Step aside, Jon Snow. True Detective may have just delivered the WTF?! television moment of the year by snuffing out on a much less lovable character.
But first, the moments that brought us to that shotgun-wielding birdman and his creepy house of kink:
TD has always been a dark show, but True Detective Season 2 Episode 2 opened in near-total blackness of both the literal and figurative varieties, with Vince Vaughn’s Frank Seymon recounting a hellish childhood memory that’s grim even by the standards of a show that kicked off its pilot with a shot of deer antlers affixed to a naked corpse.
But despite the telling glimpse into Seymon’s past, this installment is significantly less character-driven than the previous outing, and with an undeniably cool dissolve that takes us from the water spots on Vaughn’s ceiling to the burnt-out eyes of Caspere’s corpse, we’re into the thick of the season’s central mystery.
Yes, the True Detecting has begun, and as with last season, we’re wrapped up in what could be a cover-up that reaches the highest levels of government.
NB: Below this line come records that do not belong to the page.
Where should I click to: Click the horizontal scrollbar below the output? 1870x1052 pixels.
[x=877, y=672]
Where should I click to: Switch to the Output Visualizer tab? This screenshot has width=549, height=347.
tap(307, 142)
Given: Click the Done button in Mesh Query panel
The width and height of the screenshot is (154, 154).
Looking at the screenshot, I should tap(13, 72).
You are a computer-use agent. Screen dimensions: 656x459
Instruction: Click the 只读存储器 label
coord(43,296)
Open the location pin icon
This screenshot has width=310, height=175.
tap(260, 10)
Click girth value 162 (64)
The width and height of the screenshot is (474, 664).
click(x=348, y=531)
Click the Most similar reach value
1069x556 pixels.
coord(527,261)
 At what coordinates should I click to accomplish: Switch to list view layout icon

Of course, in Vinci, CA, "the highest levels of government" means an apathetic mayor who seems to spend most of his day drinking behind his desk and bitching about his son.
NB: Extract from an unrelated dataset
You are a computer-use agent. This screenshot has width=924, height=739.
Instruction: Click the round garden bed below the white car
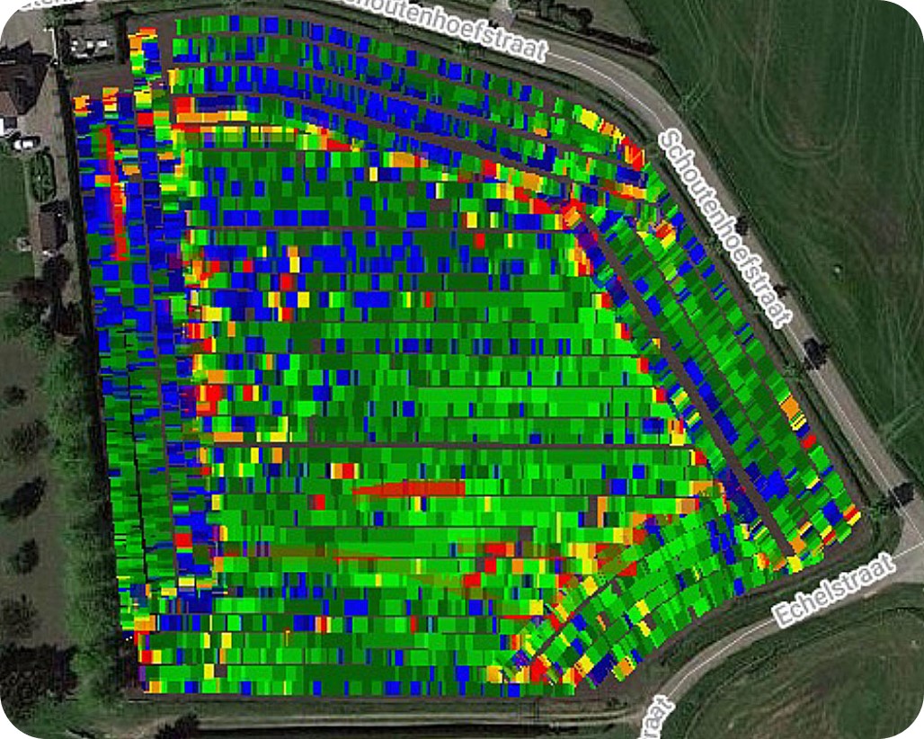click(41, 175)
A bit of gumshoe legwork opens some new doors in the investigation into Caspere’s death, but it’s clear we shouldn’t expect any real answers on that score in the immediate future.
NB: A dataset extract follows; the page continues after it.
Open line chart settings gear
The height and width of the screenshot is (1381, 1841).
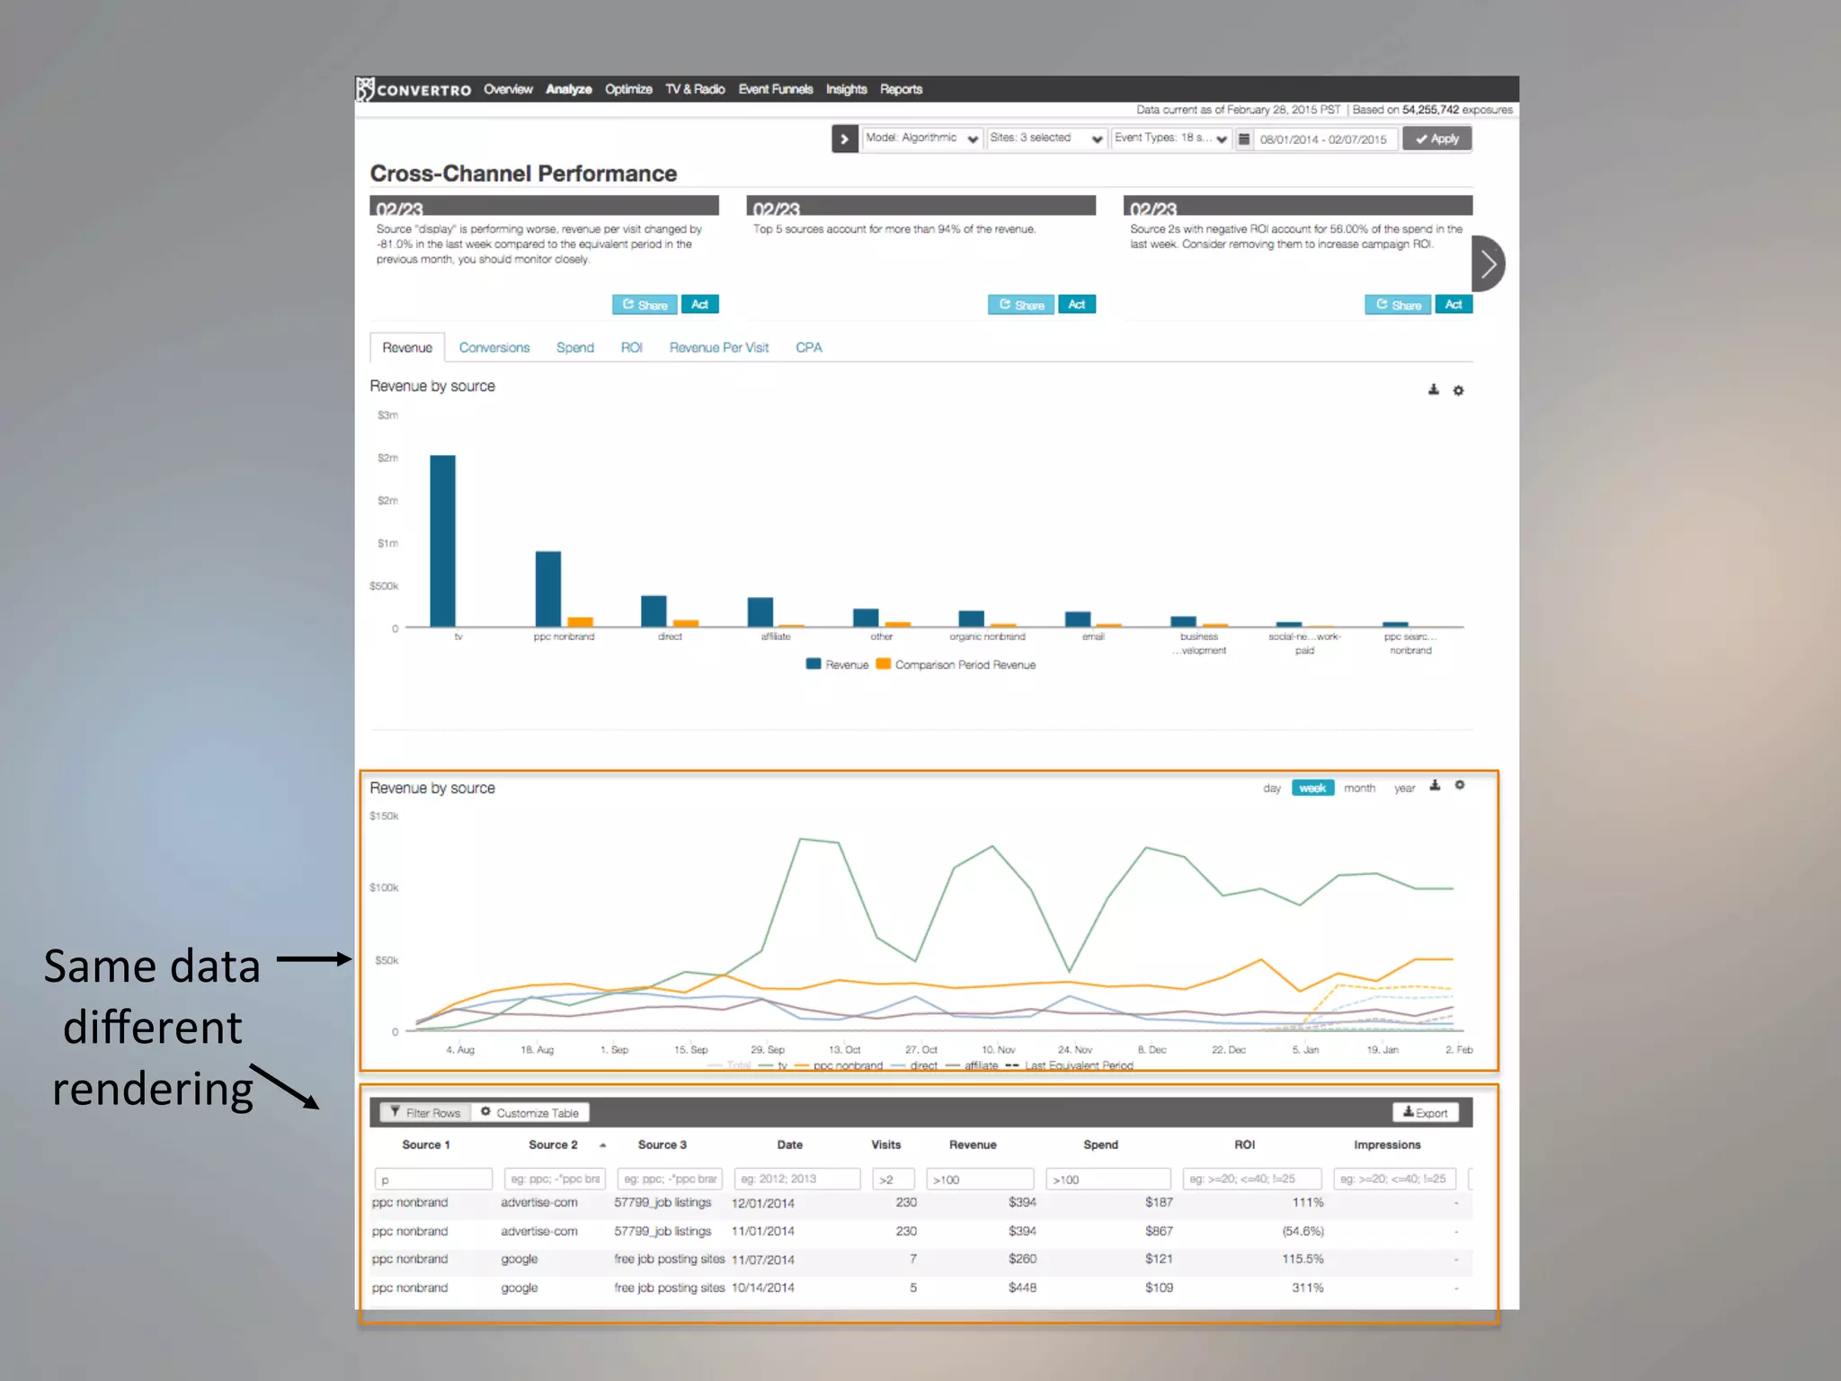coord(1460,786)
As with TD Season 1 (We really want to stop comparing the two, but similarities like this week’s anthropomorphized animal imagery make it tough.) the biggest mysteries are of an existential variety, and it seems that doing their jobs may not be in our detectives’ best interest.
The show may have put too fine a point on this dilemma when Velcoro asks a room full of suits if he’s even supposed to solve the mystery of who killed Caspere.
The audience is left with no such quandary, as there’s a lot of on-the-nose dialogue that holds our hands and guides us to what we’re supposed think in this week’s episode. (Velcoro’s ex-wife’s speech about how he "used to be good at being decent" could’ve come straight from The Character Building Handbook.)
Speaking of character development – it’s nice of TD to feature a female protagonist this time around, but if they’re just gonna turn Rachel McAdams’ Bezzerides into a one-note, tough-talking, whiskey-swilling, porn-loving knife enthusiast, then what’s the point?
That said, her confession about her fear of being physically overpowered by a man was the closest the show has come to evoking genuine empathy this season.
We’re hoping she’ll wind up being a departure from the usual Trope Detective character outline in ways that go beyond her gender and fondness for e-cigs.
This episode showcased the series’ knack for going overboard, as well as Nic Pizzolatto’s talent for weaving together seemingly unconnected plot threads. (The wince on Woodrugh’s face when he’s brought face-to-face with his mom’s herpes sore is similar to the grimace that the gaping genital wound on the gonorrhea-suffering Caspere brought to everyone’s faces.)
What role Woodrugh will play as the case goes forward is unclear, but his storyline is quickly shaping up into one of the show’s most compelling, and it delivers a little much-needed levity via some amusing real-world parallels. (Troubled starlet Lacey Lindel=Lindsay Lohan, shady war profiteers Black Mountain=Blackwater, etc.)
Now for that big shock that HBO execs are no doubt hoping will everyone talking about TD just like they were in the winter of ’14:
Yes, Ray Velcoro – the man who was set up to be the closest thing to a central character in the show’s ensemble of A-listers – may have just had his ticket punched in the show’s second episode.
Velcoro’s observation that "we get the world we deserve" could serve as a tagline for this season (In fact, the quote has figured prominently in the show’s recent marketing materials.), but does anyone really deserve to go out by being pumped full of bird shot (hehe) on the floor of some stranger’s sex dungeon?
It’s just one of many questions episode 2 left us with, as the show continues to create more mysteries than it solves (a trend we can expect to continue for most of the six outings):
Is that it for Velcoro? Did we just witness a twist worthy of M. Night Shyamalan or the guy who chopped off Ned Stark’s head? Is Pizzolatto so diabolical as to set up the Velcoro-Seymon-Breathy Folk Singer meetings as the one thing we can rely on, just to cut the pattern short after two outings? Will Woodrugh’s mom ever get that thing on her lip treated?